Troubles shoot of workflow execution latency

Hi all,

I implemented two simple workflows: each contains one simple activity, which completes in tens of milliseconds. They runs within the same worker and on the same task queue.

In my performance test, I trigger them through my rest API, using Jmeter with 50 threads.
In this case, I observe that one of the two workflows has a latency more than 1.5s from submit to execution of workflow method. And the other one seems work fine with a much smaller latency.
My questions are:

  1. Any possible explanation of the workflow execution latency?
  2. Any metrics can help to analyze this problem?

I see there are many metrics exposed in prometheus. I try to monitor temporal_workflow_task_schedule_to_start_latency_sum, but only a series with name space temporal_system is found. While My workflow are submitted to namespace default. Now I am stuck with how to dig further.

I see there are many metrics exposed in prometheus. I try to monitor temporal_workflow_task_schedule_to_start_latency_sum, but only a series with name space temporal_system is found

I assume here you are looking at server metrics, not SDK metrics. Temporal server is going to emit SDK m metrics for internally running workflows (on the internal temporal system namespace). In order to monitor schedule to start latencies for your workflows you need to set up and query SDK metrics.

  1. Any possible explanation of the workflow execution latency?

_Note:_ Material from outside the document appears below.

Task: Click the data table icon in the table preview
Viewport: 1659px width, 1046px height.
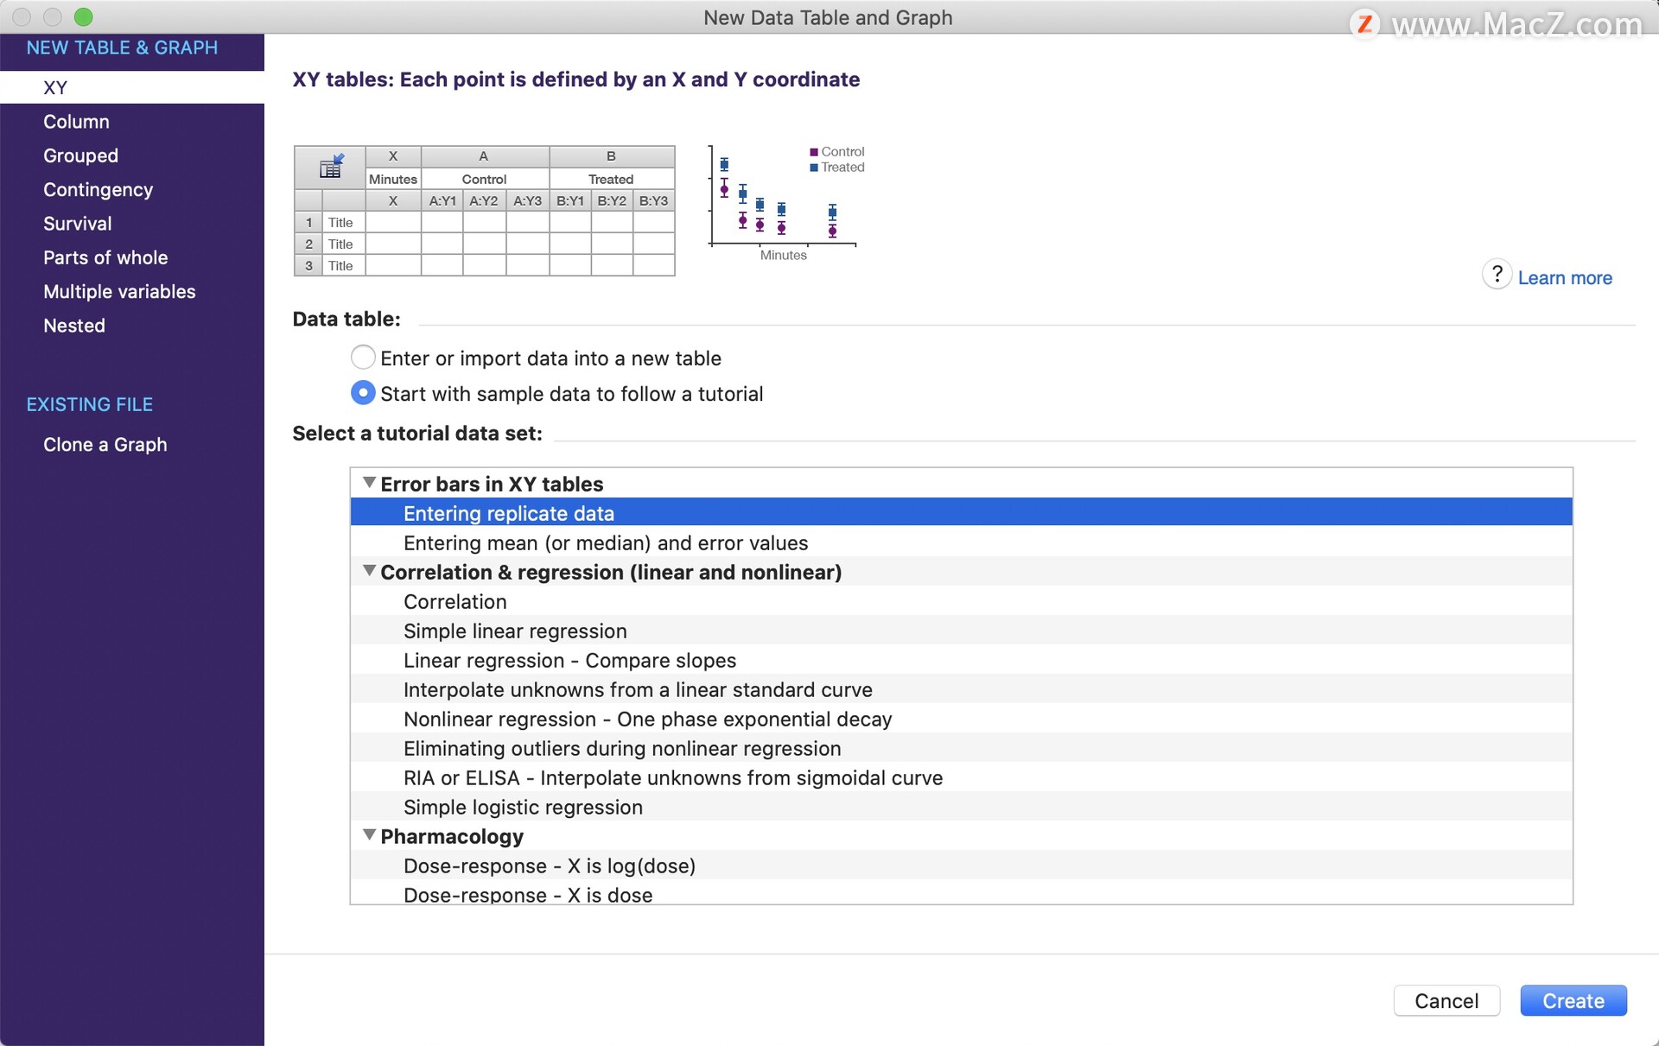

From the worker side see worker tuning guide and definitely measure the schedule to start latencies(temporal_workflow_task_schedule_to_start_latency) as you mentioned.
On server side would be good to check asyncmatch_latency metric, it measures async matched tasks from the time they are created to delivered. The larger this latency the longer tasks are sitting in the queue waiting for your workers to pick them up.
Hope this gets your stated in right direction.

1 Like